New UE Local 160 members ...
Dir. of Org. Bob Kingsley (under the second umbrella from right) with new UE members.

Rain fell here on April 9, bringing a brief respite to drought-plagued western Virginia. Workers at Western State Hospital are expecting the new UE local chartered that damp Tuesday will bring long-term relief to the drought of adequate wages, staffing levels and employee voice at the mental-care facility.

UE Local 160, Virginia Public Service Workers Union, more than 200-members strong, received its charter from Dir. of Org. Bob Kingsley during a day of action and solidarity expressing the new local union’s demand for "quality care and livable wages."

The organizing effort at Western State Hospital began in August 2001 when officers of a discredited incumbent union approached UE. In the intervening half-year, union membership in the hospital doubled.

'NIGHTMARE' ISSUES

Worker concerns with understaffing — an issue of patient care and worker safety — has helped drive the organizing, along with widespread dissatisfaction with the hospital’s "centralized scheduling" system.
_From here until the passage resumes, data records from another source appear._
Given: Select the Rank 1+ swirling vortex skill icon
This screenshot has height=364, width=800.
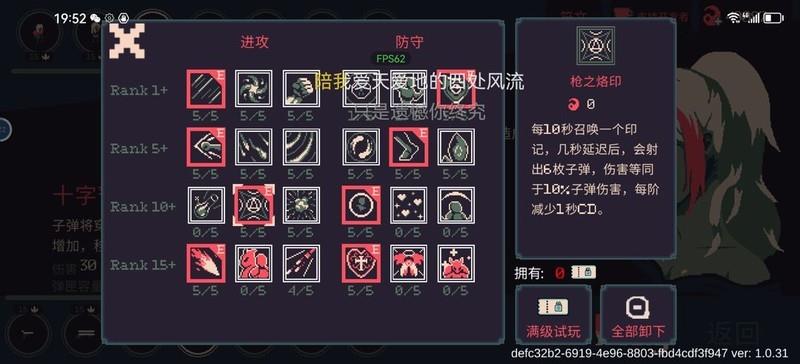Looking at the screenshot, I should coord(254,89).
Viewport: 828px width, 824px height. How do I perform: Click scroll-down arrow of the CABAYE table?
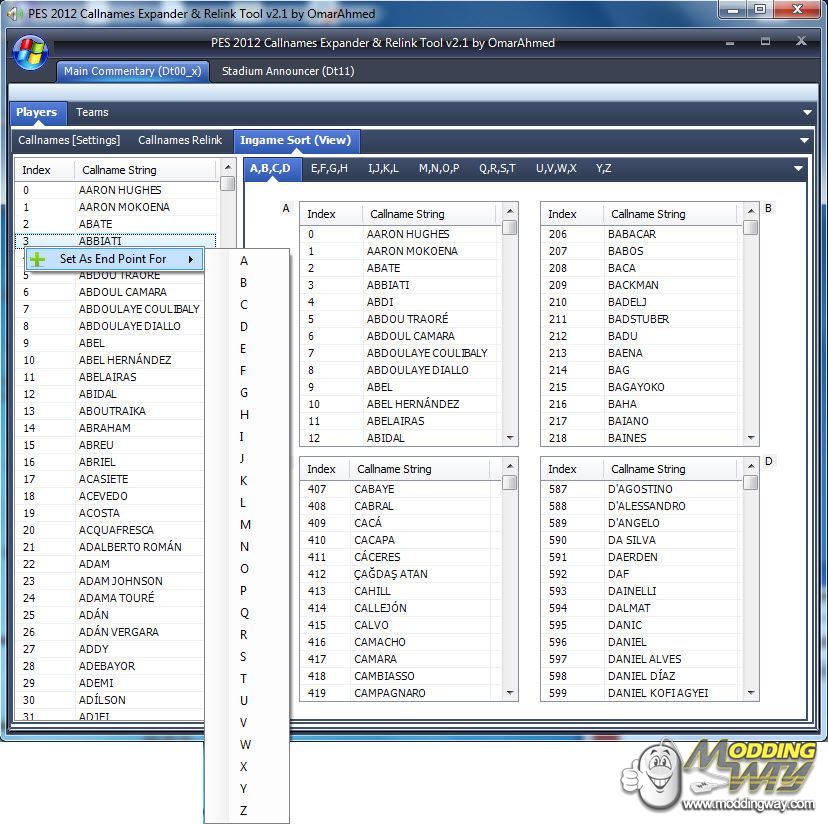(x=510, y=693)
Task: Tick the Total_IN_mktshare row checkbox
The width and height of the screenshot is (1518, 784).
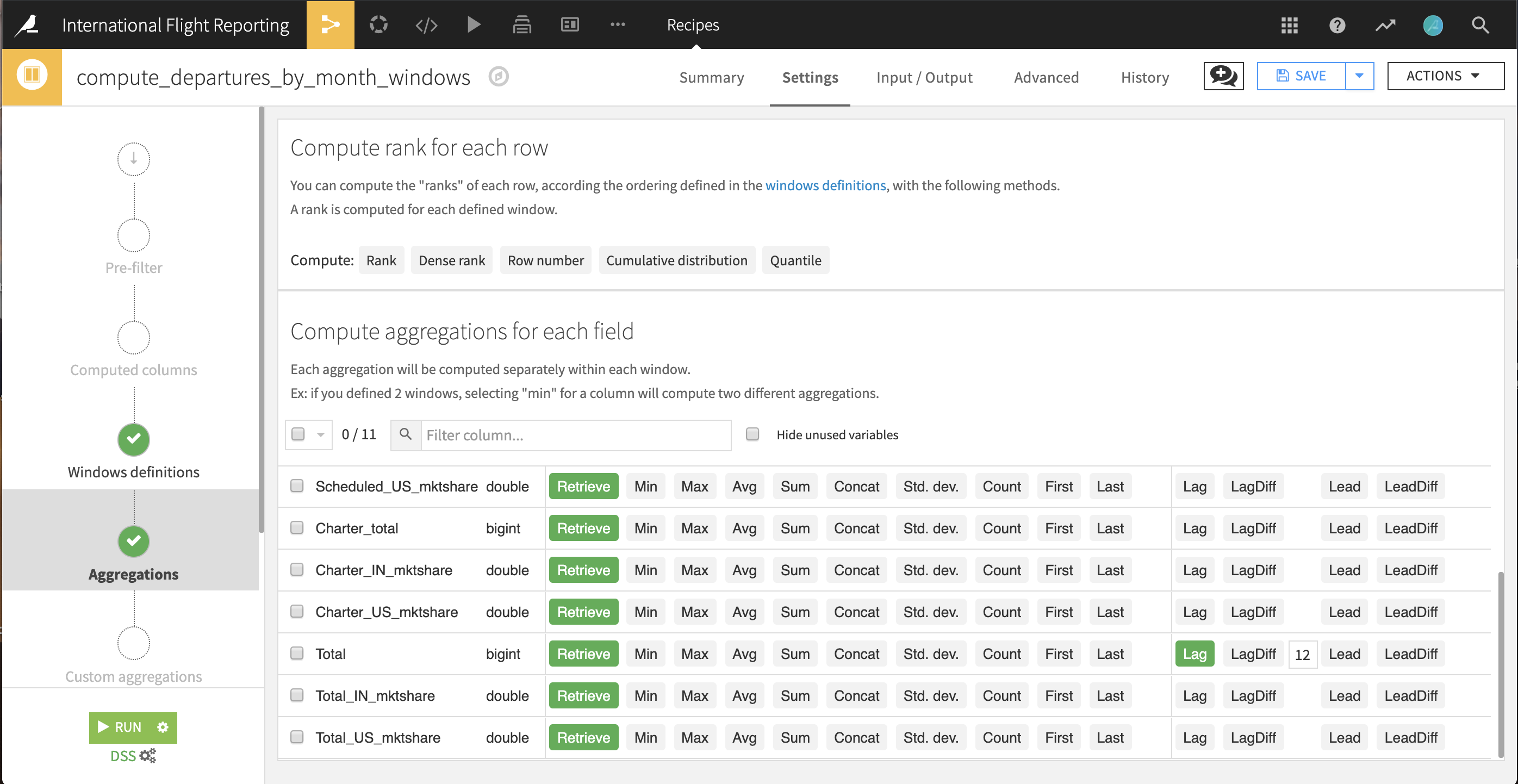Action: (297, 695)
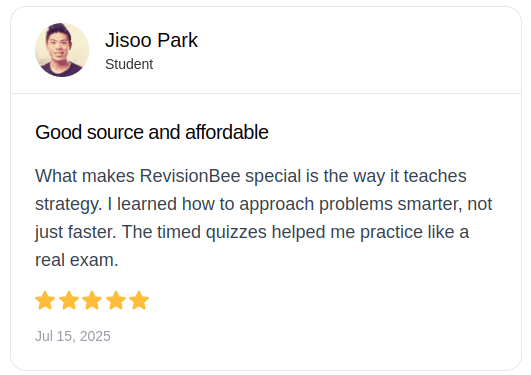Click the word practice in the review
Image resolution: width=531 pixels, height=375 pixels.
tap(391, 233)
Since UE has been in the hospital, management hired six new floaters to help with the shortage — a step which doesn’t go far enough, workers say.

The scheduling system puts most employees into a central pool that allows administrators to shift workers from ward to ward as needed, on a daily basis.

Hospital employees regard the new plan as a nightmare that places them at risk while stirring patients’ anxiety. They say lack of staff interaction with individual patients — especially unfamiliarity with warning signs and treatment plans — can have dangerous consequences.

"All it does is make the numbers look good. It doesn’t do anything for the care of the patient, and it might get one of us seriously hurt one of these days," says Mary Awkward, a union member and psychiatric practical nurse.

WAGES

Wages represent another worker issue. Many employees with 10-20 years’ service are paid significantly less than their new-hire counterparts. Senior employees have been told that they can win themselves a pay increase by quitting and reapplying. Western State staff have not received a raise in five of the last six years and will not see another until the end of 2003.

Union members brought these issues to the attention of management and taxpayers with a rally on April 9. Despite the downpour, a lively crowd of UE Local 160 members gathered outside the hospital’s entrance, joined by Local 123 members Paul Lynn, Danny "Beetle" Bailey and Theresa Hall, Area NAACP Chairperson Eicky Woodson, former Local 124 Pres. Bob Holbert, Green Party candidate Sherry Stanley, retired UE Field Org. George Stevens, Andrew Holden of the Virginia Organizing Project and Jens Huhn of the Transnational Information Exchange.